How Is This Legislation Structured?
The Regulations are concise and effectively consist of a single substantive provision. The structure is as follows:
- Section 1 (Citation): Provides the short title of the Regulations.
- Section 2 (Exemption for tissue banking activities regulated under other legislation): Sets out the exemption and its conditions, including the three exempt categories and the “to avoid doubt” limitation.
From a practitioner’s perspective, the Regulations function as a narrow interpretive and compliance tool within the broader HBRA framework. Rather than creating a new regulatory regime, it adjusts the application of existing HBRA provisions to avoid duplication where other laws already govern the relevant research or trials.
Who Does This Legislation Apply To?
Section 2 applies to an individual, a body of persons, or a tissue bank that conducts tissue banking activities. The exemption is conditional and depends on the purpose and regulatory context of the tissue banking activity.
In scope are tissue banking activities that are conducted solely for the individual’s/body’s/tissue bank’s own research or own clinical trial, and that fall within one of the three categories linked to the Infectious Diseases Act 1976, Health Products Act 2007, or Medicines Act 1975. If the tissue bank’s activities are mixed, or not solely for those purposes, the HBRA sections 34–37 apply to the non-exempt activity.
Why Is This Legislation Important?
This legislation matters because it directly affects regulatory burden and compliance strategy for tissue banks and research institutions. Tissue banking can be subject to multiple layers of governance depending on the end use of the tissue—particularly when the tissue is used in clinical trials of health products or medicinal products. The Regulations provide a mechanism to prevent duplicative application of HBRA requirements where the same activity is already regulated under more specific legislation.
For lawyers advising tissue banks, the key significance lies in the conditional nature of the exemption. The “solely” requirement and the Section 2(2) limitation mean that compliance is not merely a matter of identifying the trial type. It also requires operational controls: clear documentation of purpose, segregation of tissue banking activities, and ensuring that the underlying research/trials are conducted in accordance with the relevant Infectious Diseases, Health Products, or Medicines regimes.

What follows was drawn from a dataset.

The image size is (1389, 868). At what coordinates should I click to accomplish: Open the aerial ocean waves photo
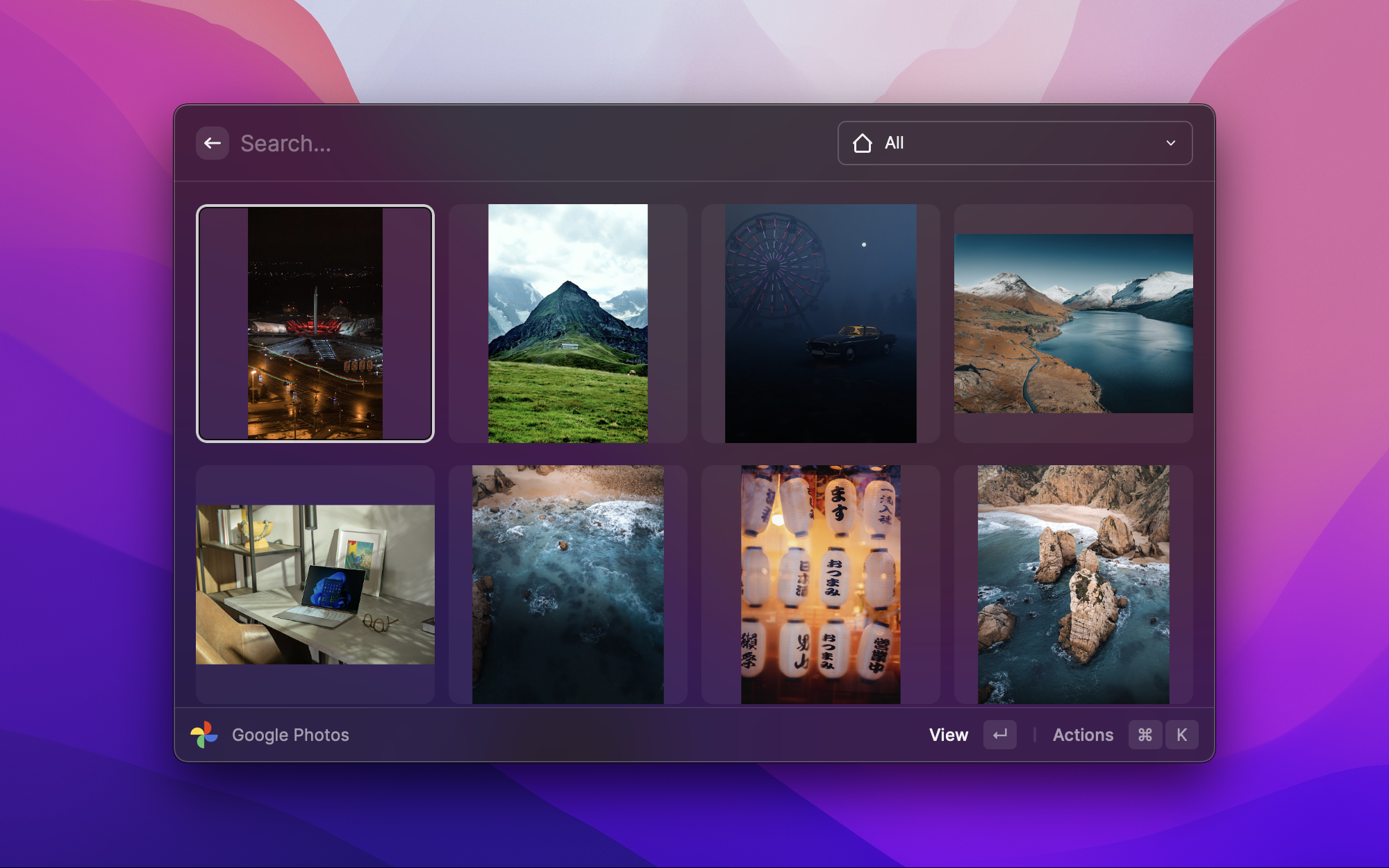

From an enforcement and risk perspective, the Regulations reduce the chance of over-regulation but increase the importance of fact-specific assessment. If a tissue bank cannot demonstrate that its tissue banking activity is confined to the exempt purposes, it may be required to comply with HBRA sections 34–37. That could entail additional approvals, notifications, or governance steps depending on the content of those HBRA provisions.
Related Legislation
- Human Biomedical Research Act 2015 (HBRA) — particularly Sections 34, 35, 36 and 37, and Section 63 (authorising provision)
- Infectious Diseases Act 1976 — Section 59A (national public health research)
- Health Products Act 2007 — clinical trials of health products
- Medicines Act 1975 — clinical trials of medicinal products
Source Documents
This article provides an overview of the Human Biomedical Research (Tissue Banking and Notification — Exemption) Regulations 2019 for legal research and educational purposes. It does not constitute legal advice. Readers should consult the official text for authoritative provisions.